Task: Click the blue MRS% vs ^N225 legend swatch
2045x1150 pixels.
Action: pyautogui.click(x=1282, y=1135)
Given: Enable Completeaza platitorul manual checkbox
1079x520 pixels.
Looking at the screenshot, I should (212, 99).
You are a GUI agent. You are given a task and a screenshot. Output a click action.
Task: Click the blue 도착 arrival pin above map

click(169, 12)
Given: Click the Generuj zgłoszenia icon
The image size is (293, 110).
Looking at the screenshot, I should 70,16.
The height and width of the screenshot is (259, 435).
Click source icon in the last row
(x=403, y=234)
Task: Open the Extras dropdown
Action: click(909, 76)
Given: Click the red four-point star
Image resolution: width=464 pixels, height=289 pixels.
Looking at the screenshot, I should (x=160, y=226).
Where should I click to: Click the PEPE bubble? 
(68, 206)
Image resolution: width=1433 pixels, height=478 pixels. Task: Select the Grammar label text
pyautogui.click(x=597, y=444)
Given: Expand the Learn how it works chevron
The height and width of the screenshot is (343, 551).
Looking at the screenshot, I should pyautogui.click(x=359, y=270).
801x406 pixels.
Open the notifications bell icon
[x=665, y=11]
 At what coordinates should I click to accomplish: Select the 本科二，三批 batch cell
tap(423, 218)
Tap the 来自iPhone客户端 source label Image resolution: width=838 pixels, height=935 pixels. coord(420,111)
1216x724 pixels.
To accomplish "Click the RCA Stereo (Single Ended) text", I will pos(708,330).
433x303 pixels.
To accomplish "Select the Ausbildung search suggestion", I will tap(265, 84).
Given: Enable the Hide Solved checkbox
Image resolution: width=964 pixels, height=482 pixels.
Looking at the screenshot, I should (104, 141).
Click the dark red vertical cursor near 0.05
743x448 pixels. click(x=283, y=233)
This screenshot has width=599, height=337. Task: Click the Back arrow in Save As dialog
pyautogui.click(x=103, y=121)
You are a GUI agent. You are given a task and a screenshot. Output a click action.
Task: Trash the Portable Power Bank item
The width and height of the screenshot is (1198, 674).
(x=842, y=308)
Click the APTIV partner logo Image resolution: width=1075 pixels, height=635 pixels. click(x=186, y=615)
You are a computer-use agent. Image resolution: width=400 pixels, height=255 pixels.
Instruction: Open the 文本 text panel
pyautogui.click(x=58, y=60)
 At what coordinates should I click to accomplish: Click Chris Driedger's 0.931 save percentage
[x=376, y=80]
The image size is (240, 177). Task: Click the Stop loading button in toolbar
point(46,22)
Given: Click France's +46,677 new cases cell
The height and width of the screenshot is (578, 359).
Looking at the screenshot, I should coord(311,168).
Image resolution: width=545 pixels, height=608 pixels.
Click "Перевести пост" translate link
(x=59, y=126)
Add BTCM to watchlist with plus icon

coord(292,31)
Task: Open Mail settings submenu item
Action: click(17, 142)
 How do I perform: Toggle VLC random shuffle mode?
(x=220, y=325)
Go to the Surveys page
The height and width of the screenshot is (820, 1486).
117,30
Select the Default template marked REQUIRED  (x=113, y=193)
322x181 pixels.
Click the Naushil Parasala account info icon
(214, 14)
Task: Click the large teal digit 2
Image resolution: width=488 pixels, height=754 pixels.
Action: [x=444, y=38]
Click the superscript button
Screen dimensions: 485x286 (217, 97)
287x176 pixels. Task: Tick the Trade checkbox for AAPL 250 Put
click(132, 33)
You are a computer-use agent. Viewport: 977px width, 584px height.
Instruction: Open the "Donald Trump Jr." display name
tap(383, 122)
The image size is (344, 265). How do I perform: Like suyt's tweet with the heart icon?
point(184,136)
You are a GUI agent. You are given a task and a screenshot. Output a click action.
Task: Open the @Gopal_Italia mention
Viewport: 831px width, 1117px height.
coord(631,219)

═══

WORK TO COMPLETE
Beginning from the line that contains "Click the Naushil Parasala account info icon", give each line again exactly, through the final line of the records.

WRITTEN REPLY
Click the Naushil Parasala account info icon
(214, 14)
Task: Click the large teal digit 2
Image resolution: width=488 pixels, height=754 pixels.
Action: [x=444, y=38]
Click the superscript button
Screen dimensions: 485x286 (217, 97)
287x176 pixels. Task: Tick the Trade checkbox for AAPL 250 Put
click(132, 33)
You are a computer-use agent. Viewport: 977px width, 584px height.
Instruction: Open the "Donald Trump Jr." display name
tap(383, 122)
The image size is (344, 265). How do I perform: Like suyt's tweet with the heart icon?
point(184,136)
You are a GUI agent. You are given a task and a screenshot. Output a click action.
Task: Open the @Gopal_Italia mention
Viewport: 831px width, 1117px height.
coord(631,219)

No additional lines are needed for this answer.